• [PROBLEM DESCRIPTION]
Beginning with the line that contains "Image resolution: width=768", output each line below exactly through the last one, both included, and nothing else.

• [DATA SHOWN]
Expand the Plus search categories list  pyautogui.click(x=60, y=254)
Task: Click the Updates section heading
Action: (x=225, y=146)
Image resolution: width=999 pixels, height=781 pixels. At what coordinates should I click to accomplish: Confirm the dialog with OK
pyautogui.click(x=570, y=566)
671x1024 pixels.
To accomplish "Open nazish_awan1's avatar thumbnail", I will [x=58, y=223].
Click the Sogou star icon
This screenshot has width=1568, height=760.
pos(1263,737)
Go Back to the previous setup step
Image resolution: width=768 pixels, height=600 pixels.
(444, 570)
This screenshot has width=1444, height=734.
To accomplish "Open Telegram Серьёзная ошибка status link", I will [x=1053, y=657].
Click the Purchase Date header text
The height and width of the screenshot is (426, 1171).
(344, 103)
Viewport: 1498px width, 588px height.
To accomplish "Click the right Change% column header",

• [SOLUTION]
Image resolution: width=768 pixels, height=600 pixels.
(444, 570)
This screenshot has width=1444, height=734.
To accomplish "Open Telegram Серьёзная ошибка status link", I will [x=1053, y=657].
Click the Purchase Date header text
The height and width of the screenshot is (426, 1171).
(344, 103)
Viewport: 1498px width, 588px height.
To accomplish "Click the right Change% column header",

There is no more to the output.